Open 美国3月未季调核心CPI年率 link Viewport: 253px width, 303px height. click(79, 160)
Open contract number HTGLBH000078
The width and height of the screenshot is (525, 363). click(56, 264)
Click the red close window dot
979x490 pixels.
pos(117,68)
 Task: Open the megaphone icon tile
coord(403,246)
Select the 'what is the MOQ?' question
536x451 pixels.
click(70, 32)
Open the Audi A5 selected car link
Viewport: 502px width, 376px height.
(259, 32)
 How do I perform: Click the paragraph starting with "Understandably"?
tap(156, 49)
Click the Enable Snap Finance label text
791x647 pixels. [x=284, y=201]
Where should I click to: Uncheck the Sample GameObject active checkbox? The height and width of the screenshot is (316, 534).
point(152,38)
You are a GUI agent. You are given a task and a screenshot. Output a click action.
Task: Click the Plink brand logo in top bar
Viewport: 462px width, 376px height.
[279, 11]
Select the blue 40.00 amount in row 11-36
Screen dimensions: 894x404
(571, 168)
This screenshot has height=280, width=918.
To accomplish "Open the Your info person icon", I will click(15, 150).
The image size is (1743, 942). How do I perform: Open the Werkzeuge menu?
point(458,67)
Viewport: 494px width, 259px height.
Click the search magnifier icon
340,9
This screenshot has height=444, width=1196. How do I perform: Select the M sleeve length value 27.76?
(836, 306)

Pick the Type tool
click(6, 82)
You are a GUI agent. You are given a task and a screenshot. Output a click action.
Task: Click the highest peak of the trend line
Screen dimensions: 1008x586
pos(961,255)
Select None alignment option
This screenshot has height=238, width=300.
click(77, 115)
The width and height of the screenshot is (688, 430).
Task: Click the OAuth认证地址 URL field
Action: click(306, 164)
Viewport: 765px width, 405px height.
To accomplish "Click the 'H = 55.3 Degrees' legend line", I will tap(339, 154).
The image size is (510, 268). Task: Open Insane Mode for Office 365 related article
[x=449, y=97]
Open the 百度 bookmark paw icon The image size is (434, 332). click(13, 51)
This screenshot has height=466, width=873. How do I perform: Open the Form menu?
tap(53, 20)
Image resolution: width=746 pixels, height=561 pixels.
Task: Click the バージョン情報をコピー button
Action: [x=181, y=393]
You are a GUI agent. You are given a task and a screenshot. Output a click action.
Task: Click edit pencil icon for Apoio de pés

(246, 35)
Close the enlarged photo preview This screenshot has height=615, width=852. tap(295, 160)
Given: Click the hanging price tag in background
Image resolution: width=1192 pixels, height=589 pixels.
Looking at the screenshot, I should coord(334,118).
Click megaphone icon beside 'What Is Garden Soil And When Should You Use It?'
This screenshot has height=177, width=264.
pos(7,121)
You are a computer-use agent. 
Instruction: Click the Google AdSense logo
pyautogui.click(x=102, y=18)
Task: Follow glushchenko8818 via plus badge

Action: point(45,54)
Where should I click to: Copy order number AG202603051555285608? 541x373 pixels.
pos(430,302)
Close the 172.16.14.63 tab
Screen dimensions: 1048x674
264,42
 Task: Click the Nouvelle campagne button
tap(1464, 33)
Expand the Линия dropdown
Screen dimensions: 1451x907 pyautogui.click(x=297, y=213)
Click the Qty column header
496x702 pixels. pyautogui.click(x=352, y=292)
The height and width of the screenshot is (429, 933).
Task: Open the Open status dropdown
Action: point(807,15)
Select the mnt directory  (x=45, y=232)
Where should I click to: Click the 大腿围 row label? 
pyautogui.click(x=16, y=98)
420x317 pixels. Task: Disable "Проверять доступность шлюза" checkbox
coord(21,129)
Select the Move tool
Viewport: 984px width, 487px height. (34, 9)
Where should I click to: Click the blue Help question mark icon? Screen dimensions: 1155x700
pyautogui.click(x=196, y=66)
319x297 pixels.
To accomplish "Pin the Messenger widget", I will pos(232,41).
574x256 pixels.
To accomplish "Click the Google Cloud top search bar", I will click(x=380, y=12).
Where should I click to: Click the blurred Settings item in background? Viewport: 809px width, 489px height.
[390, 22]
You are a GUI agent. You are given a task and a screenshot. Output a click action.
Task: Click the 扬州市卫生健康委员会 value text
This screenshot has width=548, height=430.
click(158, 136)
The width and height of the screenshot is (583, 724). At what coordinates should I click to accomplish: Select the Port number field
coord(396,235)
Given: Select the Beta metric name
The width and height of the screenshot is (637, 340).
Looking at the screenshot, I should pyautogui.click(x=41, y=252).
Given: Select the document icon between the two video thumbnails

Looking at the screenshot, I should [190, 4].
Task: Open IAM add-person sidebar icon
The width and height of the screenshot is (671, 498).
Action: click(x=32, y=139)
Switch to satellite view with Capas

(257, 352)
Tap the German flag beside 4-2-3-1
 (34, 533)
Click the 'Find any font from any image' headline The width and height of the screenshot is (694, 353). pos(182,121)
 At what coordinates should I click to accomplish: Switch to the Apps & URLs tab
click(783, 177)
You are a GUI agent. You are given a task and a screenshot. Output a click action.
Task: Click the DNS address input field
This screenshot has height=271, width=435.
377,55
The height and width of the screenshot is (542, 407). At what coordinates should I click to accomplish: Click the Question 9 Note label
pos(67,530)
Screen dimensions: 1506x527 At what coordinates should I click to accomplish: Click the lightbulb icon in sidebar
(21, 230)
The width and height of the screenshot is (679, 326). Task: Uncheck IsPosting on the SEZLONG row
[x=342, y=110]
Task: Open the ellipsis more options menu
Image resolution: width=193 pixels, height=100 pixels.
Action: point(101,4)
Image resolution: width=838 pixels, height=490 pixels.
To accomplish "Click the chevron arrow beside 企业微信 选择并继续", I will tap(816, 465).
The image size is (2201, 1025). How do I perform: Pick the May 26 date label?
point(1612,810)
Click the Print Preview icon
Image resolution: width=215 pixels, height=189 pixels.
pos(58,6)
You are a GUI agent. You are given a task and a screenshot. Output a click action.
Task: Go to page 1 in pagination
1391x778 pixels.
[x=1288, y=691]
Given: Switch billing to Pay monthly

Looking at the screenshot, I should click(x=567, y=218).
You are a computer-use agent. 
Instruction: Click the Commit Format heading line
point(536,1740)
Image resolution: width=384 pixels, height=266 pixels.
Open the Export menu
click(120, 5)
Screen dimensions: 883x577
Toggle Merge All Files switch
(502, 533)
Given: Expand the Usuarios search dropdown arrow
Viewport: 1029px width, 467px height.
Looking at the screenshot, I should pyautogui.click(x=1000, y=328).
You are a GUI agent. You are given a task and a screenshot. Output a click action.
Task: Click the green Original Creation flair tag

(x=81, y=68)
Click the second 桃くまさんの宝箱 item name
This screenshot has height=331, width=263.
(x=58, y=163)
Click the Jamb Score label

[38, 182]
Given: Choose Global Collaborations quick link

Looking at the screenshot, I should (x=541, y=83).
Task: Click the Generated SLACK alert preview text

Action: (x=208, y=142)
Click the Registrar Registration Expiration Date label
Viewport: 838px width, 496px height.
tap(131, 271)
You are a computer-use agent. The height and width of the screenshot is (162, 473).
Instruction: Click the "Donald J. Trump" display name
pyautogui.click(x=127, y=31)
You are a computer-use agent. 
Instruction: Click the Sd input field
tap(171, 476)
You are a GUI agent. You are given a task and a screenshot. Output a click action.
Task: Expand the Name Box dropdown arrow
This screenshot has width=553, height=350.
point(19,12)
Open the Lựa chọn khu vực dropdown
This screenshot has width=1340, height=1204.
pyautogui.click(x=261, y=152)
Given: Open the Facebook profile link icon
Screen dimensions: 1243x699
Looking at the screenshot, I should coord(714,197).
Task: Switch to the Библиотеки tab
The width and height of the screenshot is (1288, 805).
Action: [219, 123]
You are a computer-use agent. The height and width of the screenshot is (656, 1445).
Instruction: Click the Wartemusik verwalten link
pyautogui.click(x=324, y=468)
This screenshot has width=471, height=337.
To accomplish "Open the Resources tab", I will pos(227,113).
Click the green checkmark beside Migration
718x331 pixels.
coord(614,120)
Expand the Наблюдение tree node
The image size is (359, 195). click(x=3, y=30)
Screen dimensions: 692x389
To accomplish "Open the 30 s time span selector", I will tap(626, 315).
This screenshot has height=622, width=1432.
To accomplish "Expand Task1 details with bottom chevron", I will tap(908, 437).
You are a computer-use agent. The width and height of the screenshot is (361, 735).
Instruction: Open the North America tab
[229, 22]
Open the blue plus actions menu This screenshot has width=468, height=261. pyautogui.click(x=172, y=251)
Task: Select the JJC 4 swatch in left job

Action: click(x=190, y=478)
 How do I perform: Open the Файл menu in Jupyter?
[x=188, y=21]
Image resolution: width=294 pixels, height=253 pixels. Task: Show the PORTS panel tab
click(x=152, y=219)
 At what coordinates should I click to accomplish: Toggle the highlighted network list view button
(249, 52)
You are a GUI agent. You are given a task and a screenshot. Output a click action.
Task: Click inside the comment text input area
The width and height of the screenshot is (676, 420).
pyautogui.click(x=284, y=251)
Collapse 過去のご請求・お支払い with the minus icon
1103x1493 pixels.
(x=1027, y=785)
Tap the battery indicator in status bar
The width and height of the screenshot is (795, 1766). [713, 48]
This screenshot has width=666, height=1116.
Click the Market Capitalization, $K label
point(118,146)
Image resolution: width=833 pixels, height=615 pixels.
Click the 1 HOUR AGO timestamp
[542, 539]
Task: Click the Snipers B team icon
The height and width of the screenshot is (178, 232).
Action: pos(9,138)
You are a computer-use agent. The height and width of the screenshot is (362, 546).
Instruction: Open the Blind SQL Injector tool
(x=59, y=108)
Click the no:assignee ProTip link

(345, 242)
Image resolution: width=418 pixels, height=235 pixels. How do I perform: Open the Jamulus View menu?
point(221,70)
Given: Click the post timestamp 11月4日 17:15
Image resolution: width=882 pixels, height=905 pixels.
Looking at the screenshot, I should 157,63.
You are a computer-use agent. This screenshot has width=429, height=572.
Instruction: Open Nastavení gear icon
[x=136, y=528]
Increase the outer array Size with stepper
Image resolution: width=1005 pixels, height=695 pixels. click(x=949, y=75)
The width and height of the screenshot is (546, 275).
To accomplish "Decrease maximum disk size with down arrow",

> _Exercise description_
Working through the entries above, copy every line in which "person" is found.

> _Your response_
To accomplish "Open the Your info person icon", I will click(15, 150).
Task: Open IAM add-person sidebar icon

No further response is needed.